● Job: From the equilibrium solution below, list every quantity that the solution solves for, each with the expression it comes out equal to.

● Reading passage:
━━━━
Substitute this result into the other equations so that ${\mathrm{C}}_{\mathrm{x}}$ and ${\mathrm{C}}_{\mathrm{y}}$ are also expressed in terms of $\mathrm{w}$:

$\sum _{}{\mathrm{M}}_{\mathrm{C}}=-(3.6 \mathrm{m})(\mathrm{w} \mathrm{kN/}\mathrm{m})(1.8 \mathrm{m})-(5.0 \mathrm{m}){\mathrm{F}}_1\sin (35.0^{\circ })=0$

$\therefore {\mathrm{F}}_1=-(2.2595 \mathrm{m})(\mathrm{w} \mathrm{kN/}\mathrm{m})$

$\sum _{}{\mathrm{F}}_{\mathrm{x}}={\mathrm{C}}_{\mathrm{x}}-{\mathrm{F}}_1\cos (35.0^{\circ })=0$

$\therefore {\mathrm{C}}_{\mathrm{x}}=-(1.8509 \mathrm{m})(\mathrm{w} \mathrm{kN/}\mathrm{m})$

$\sum _{}{\mathrm{F}}_{\mathrm{y}}={\mathrm{C}}_{\mathrm{y}}-(3.6 \mathrm{m})(\mathrm{w} \mathrm{kN}/\mathrm{m})-{\mathrm{F}}_1\sin (35.0^{\circ })=0$

$\therefore {\mathrm{C}}_{\mathrm{y}}=(2.3040 \mathrm{m})(\mathrm{w} \mathrm{kN/}\mathrm{m})$
━━━━
● Records:
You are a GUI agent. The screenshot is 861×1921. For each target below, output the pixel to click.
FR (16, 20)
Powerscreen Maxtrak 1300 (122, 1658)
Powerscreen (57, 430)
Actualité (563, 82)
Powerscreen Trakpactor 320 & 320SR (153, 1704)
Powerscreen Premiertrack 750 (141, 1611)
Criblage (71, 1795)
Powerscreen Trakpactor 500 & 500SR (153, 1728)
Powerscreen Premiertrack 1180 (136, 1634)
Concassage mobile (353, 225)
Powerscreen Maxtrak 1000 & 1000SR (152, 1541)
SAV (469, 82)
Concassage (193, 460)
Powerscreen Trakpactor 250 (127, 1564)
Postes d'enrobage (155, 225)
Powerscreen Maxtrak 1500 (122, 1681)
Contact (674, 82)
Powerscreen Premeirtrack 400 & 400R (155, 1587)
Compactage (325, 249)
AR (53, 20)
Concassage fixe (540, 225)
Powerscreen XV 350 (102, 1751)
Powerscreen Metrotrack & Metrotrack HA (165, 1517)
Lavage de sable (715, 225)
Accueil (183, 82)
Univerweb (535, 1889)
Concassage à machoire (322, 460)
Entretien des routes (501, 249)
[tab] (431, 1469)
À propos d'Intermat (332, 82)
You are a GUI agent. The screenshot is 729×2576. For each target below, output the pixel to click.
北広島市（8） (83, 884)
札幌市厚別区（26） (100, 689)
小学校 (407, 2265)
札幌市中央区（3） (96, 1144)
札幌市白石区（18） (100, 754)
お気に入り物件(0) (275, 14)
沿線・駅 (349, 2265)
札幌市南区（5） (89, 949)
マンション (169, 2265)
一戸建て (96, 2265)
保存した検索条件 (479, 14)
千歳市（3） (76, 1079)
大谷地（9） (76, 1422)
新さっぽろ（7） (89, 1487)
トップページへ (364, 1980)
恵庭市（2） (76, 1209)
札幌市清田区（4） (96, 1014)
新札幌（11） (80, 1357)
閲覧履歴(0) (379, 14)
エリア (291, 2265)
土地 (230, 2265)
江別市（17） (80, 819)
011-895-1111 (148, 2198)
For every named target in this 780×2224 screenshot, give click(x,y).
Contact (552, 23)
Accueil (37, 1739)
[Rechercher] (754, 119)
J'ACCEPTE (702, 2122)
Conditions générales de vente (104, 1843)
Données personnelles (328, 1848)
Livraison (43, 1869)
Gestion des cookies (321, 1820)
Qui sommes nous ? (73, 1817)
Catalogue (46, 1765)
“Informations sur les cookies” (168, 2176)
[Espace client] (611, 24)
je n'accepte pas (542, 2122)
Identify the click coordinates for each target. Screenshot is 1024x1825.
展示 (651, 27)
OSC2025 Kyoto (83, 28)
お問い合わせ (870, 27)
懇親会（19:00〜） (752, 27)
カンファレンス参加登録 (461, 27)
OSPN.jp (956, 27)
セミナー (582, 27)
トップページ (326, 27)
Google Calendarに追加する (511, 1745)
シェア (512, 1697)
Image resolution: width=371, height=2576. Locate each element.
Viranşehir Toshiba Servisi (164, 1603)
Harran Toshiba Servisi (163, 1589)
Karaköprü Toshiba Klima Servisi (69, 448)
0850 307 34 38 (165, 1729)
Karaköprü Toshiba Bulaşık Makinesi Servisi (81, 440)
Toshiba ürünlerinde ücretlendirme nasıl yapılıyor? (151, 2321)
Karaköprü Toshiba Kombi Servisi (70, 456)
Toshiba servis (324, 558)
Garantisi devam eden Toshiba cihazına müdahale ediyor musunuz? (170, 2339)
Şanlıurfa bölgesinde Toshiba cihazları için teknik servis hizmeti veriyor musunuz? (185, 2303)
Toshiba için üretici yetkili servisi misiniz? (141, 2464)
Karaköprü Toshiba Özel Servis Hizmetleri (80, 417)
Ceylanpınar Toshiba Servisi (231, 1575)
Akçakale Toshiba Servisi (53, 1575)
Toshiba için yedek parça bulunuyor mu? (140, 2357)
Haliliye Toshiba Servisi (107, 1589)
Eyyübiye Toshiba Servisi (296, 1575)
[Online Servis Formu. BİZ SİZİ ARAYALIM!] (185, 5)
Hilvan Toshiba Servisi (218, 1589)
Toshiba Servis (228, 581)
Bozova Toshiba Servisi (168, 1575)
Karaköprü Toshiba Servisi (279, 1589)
━━━━
● Answer to this exercise:
F1 = −(2.2595 m)(w kN/m)
Cx = −(1.8509 m)(w kN/m)
Cy = (2.3040 m)(w kN/m)